Why Is This US Shutdown Distinct (and Harder to Resolve)?
Shutdowns are a repeat element of US politics β but this one feels especially difficult to resolve due to political dynamics and deep-seated animosity among the two parties.
Certain federal operations face a temporary halt, with approximately 750,000 employees are expected to be put on furlough without pay as both political parties remain unable to reach consensus regarding budget legislation.
Legislative attempts to resolve the impasse have repeatedly failed, and it is hard to see an off-ramp this time because each side β as well as the nation's leader β perceive advantages in digging in.
Here are several key factors in which this shutdown distinct currently.
First, For Democrats, the focus is on Trump β not just healthcare
Democratic supporters have insisted for months that their party adopt stronger opposition against the current presidency. Currently Democratic leaders have an opportunity to show they have listened.
In March, the Senate's top Democrat was fiercely criticised after supporting a Republican spending bill and averting a government closure in the spring. This time he's digging in.
This presents an opportunity for Democrats to demonstrate they can take back some control from an administration pursuing its agenda assertively with determined action.
Refusing to back the Republican spending plan comes with political risk that the wider public may become impatient with prolonged negotiations and impacts accumulate.
Democratic representatives are leveraging the budget standoff to put a spotlight on expiring health insurance subsidies together with GOP-backed federal health program reductions affecting low-income populations, which are both unpopular.
Additionally, they're attempting to curtail the President's use of presidential authority to cancel or delay funding authorized legislatively, a practice demonstrated in international assistance and various federal programs.
Second, For Republicans, it's an opportunity
The administration leader and one of his key officials have made little secret their perspective that they smell a chance to advance further reductions in government employment that have featured in the Republican's second presidency to date.
The President himself stated recently that the shutdown provided him with a "unique chance", adding he intended to cut "opposition-supported departments".
Administration officials said it would be left with the "unenviable task" of mass lay-offs to keep essential government services operating if the shutdown continued. An administration spokesperson described this as "fiscal sanity".
The extent of possible job cuts is still uncertain, but the White House has been in discussions with federal budget authorities, the budgeting office, under the leadership of the administration's budget director.
The administration's financial chief has already announced the halting of government financial support for Democratic-run parts of the country, such as NYC and Illinois' largest city.

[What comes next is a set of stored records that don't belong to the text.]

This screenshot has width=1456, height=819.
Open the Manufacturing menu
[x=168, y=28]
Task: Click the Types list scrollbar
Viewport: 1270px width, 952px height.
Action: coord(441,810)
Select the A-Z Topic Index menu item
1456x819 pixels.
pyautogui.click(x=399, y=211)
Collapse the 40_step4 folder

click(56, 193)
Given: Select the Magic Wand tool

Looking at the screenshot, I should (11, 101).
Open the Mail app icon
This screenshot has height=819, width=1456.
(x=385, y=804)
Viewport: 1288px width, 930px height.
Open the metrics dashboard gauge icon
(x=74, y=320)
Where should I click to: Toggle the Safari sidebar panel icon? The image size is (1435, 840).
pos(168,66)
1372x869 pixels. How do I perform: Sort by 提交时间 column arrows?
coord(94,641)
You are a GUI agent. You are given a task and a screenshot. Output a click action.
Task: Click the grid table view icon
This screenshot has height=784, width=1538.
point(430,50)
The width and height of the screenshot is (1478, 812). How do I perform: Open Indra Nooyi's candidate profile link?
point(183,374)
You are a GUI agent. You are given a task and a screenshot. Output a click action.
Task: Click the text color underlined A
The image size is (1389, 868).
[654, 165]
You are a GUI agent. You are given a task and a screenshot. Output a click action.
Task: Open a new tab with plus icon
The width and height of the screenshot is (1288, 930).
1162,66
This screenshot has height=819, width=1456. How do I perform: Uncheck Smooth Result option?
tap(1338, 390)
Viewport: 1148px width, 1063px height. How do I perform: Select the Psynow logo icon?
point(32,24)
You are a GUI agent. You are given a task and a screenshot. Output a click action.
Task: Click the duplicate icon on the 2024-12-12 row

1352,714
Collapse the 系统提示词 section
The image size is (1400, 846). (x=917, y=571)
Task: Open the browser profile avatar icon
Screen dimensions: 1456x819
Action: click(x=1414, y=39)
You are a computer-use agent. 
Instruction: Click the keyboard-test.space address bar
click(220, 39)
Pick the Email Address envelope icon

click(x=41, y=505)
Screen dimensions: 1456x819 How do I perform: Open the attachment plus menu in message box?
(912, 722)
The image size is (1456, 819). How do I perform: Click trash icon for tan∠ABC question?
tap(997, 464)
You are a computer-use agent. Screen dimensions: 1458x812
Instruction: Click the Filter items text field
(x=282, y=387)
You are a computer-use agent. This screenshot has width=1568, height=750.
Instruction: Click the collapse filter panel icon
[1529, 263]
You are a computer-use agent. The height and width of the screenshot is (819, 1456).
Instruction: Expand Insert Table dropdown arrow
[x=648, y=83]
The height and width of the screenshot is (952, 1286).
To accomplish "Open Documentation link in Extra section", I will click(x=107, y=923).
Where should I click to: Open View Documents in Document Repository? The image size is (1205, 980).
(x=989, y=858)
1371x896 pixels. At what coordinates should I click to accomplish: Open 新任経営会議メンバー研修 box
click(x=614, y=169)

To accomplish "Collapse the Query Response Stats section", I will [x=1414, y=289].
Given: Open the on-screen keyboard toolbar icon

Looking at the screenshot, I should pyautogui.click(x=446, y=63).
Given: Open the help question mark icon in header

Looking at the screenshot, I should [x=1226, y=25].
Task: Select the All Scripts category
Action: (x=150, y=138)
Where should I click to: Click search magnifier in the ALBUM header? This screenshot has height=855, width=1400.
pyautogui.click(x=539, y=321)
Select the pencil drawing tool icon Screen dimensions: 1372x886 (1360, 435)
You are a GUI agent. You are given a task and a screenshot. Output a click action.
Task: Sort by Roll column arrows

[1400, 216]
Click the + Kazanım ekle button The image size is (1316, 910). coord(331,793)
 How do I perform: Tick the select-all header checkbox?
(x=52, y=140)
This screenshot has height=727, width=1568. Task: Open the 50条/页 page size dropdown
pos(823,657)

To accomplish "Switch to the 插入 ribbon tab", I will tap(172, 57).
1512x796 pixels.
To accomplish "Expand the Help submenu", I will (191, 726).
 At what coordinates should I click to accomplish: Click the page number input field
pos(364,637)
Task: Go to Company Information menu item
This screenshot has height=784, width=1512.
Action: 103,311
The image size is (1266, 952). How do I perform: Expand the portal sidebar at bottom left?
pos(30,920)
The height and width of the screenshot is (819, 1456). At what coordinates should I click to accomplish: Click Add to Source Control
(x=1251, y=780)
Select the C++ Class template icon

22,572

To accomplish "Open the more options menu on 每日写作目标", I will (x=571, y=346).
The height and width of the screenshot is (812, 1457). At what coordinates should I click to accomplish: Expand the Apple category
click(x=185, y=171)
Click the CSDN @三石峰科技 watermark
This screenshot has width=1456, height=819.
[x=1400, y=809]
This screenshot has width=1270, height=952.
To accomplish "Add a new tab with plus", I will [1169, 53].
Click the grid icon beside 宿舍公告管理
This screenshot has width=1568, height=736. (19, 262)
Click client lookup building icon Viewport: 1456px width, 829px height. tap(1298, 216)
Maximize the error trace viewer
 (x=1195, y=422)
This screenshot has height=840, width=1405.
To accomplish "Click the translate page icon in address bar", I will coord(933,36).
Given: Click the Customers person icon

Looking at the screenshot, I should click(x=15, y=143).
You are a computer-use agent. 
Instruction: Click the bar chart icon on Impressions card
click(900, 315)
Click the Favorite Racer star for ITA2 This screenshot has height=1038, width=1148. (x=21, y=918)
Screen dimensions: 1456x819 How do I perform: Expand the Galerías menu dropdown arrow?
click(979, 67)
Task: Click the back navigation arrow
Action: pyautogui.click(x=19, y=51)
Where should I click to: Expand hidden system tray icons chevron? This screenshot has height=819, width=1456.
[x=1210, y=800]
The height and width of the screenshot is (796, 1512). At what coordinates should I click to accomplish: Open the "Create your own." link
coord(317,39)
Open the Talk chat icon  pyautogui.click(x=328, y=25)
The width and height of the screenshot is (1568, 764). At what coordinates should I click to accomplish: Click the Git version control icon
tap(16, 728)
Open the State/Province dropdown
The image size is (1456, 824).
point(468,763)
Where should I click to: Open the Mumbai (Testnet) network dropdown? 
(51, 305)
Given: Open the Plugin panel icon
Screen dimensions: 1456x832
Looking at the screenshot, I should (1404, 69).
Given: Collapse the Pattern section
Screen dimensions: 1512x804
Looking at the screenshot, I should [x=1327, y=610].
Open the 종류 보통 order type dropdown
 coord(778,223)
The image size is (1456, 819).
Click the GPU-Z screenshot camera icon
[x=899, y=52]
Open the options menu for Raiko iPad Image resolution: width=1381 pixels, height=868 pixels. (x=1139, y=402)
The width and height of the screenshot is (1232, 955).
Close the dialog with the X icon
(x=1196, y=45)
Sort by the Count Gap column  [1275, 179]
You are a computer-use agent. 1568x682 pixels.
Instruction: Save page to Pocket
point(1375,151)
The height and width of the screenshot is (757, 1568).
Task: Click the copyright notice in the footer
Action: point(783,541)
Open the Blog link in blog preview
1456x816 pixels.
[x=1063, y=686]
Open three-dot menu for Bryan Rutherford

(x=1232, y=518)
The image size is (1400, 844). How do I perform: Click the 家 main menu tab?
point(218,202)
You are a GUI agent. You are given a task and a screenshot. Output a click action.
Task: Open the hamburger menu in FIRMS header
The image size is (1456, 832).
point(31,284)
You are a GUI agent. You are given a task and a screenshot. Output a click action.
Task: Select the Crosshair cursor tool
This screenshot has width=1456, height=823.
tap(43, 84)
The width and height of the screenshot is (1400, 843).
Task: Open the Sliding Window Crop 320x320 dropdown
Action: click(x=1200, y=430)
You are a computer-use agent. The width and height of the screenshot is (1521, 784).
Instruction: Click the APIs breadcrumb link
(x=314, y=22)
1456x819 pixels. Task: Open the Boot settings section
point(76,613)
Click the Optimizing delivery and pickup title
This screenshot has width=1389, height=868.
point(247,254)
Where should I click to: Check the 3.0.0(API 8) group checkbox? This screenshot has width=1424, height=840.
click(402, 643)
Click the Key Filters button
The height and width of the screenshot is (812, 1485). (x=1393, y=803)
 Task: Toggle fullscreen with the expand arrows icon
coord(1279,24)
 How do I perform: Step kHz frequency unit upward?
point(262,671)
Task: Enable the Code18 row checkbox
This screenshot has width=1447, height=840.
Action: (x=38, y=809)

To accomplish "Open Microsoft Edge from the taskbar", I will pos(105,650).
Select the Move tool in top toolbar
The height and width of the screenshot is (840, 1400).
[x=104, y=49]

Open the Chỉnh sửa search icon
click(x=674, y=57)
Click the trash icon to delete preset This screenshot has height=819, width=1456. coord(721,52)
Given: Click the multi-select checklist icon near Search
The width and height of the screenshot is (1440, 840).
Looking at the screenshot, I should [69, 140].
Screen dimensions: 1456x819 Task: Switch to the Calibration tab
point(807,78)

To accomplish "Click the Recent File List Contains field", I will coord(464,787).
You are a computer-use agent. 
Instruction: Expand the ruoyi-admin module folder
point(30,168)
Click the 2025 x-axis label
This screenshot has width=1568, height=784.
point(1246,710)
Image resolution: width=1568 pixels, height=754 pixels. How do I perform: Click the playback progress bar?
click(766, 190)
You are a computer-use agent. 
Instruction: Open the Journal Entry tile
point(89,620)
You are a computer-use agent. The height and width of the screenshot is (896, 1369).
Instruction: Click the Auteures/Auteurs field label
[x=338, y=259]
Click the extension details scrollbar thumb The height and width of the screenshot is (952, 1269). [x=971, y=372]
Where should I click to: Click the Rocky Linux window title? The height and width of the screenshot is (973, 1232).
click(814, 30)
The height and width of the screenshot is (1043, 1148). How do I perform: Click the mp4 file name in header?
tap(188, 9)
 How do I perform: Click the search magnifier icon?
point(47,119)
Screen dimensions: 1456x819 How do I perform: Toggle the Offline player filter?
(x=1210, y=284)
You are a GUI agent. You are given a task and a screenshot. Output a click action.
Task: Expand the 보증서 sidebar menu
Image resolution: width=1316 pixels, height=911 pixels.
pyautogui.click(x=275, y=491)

3. There's little trust between both parties
While previous shutdowns typically involved late-night talks between the two parties in an effort to get government services running again, currently there seems minimal cooperative willingness of collaboration this time.
Instead, there is rancour. Political tensions continued over the weekend, with Republicans and Democrats blaming each other regarding the deadlock's origin.
The legislative leader a Republican, accused Democrats with insufficient commitment about negotiating, and maintaining positions during discussions "for electoral protection".
Simultaneously, the Senate leader made similar charges at the other side, saying that a Republican promise regarding health funding talks after operations resume cannot be trusted.
The administration leader personally has inflamed the situation by posting a computer-created controversial depiction of the Senate leader along with another senior in the House, where the representative is depicted with a large Mexican-style sombrero and a moustache.
The affected legislator with party colleagues called this racist, which was denied by the Vice-President.
4. The US economy faces vulnerability
Experts project approximately two-fifths of government employees β over 800,000 workers β to be put on unpaid leave due to the government closure.
This will reduce consumer expenditure β with broader economic consequences, as environmental permitting, patent approvals, interrupted vendor payments along with various forms of government activity tied to business comes to a halt.
A shutdown also injects fresh instability within economic systems already being roiled by changes ranging from tariffs, previous budget reductions, enforcement actions and artificial intelligence.
Economic forecasters project potential reduction of as much as 0.2 percentage points from national economic expansion for each week it lasts.
But the economy typically recoups the majority of interrupted operations following resolution, as it would after disruption after major environmental events.
That could be one reason why the stock market has appeared largely unfazed to the ongoing impasse.
Conversely, experts indicate should administration officials implement proposed significant workforce reductions, the damage could be extended in duration.